An Account of Carolina and the Bahama Islands.

Of Carolina.

Carolina was first discovered by Sir Sebastian Cabot, a Native of Bristol, in the Reign of King Henry the Seventh about the Year 1500; but the Settling of it being neglected by the English, a Colony of French Protestants, by the Encouragement of Gaspar Coligni Admiral of that Kingdom, were transported thither, and named the Place of their first Settlement Arx Carolina, in honour of their Prince, Charles IX. King of France; but in a short time after, that Colony was by the Spaniards cut off and destroyed, and no other Attempt made by any European Power to resettle it, till the 29th of May, 1664, when Eight hundred English landed at Cape Fear, and took Possession of the Country, and in the Year 1670 King Charles II in pursuance of his Claim by Virtue of the Discovery, granted it to certain noble Persons, with extraordinary Privileges, as appears by the Patent of that King unto George Duke of Albermarle, Edward Earl of Clarendon, William Earl of Craven, John Lord Berkley, Anthony Lord Ashley, Sir George Cartwright, Sir William Berkley, and Sir John Collinton, Baronet, who were thereby created true and absolute Lords and Proprietors of the Province of Carolina, to hold the same in Capite of the Crown of England, to them, their Heirs, and Assigns, for ever.

-------------------------

# [THE EXERCISE]
In the account of Carolina, on what basis did King Charles II grant the province to the noble persons named? Answer in one to three sentences. The material after this point is unrelated to the account of Carolina.

# [INFORMATION PROVIDED]

-------------------------

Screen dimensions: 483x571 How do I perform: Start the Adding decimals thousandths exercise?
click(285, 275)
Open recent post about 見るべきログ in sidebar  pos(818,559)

-------------------------

# [RESULT]
King Charles II granted Carolina in pursuance of his claim by virtue of the discovery. That discovery was made by Sir Sebastian Cabot, in the reign of King Henry the Seventh, about the year 1500.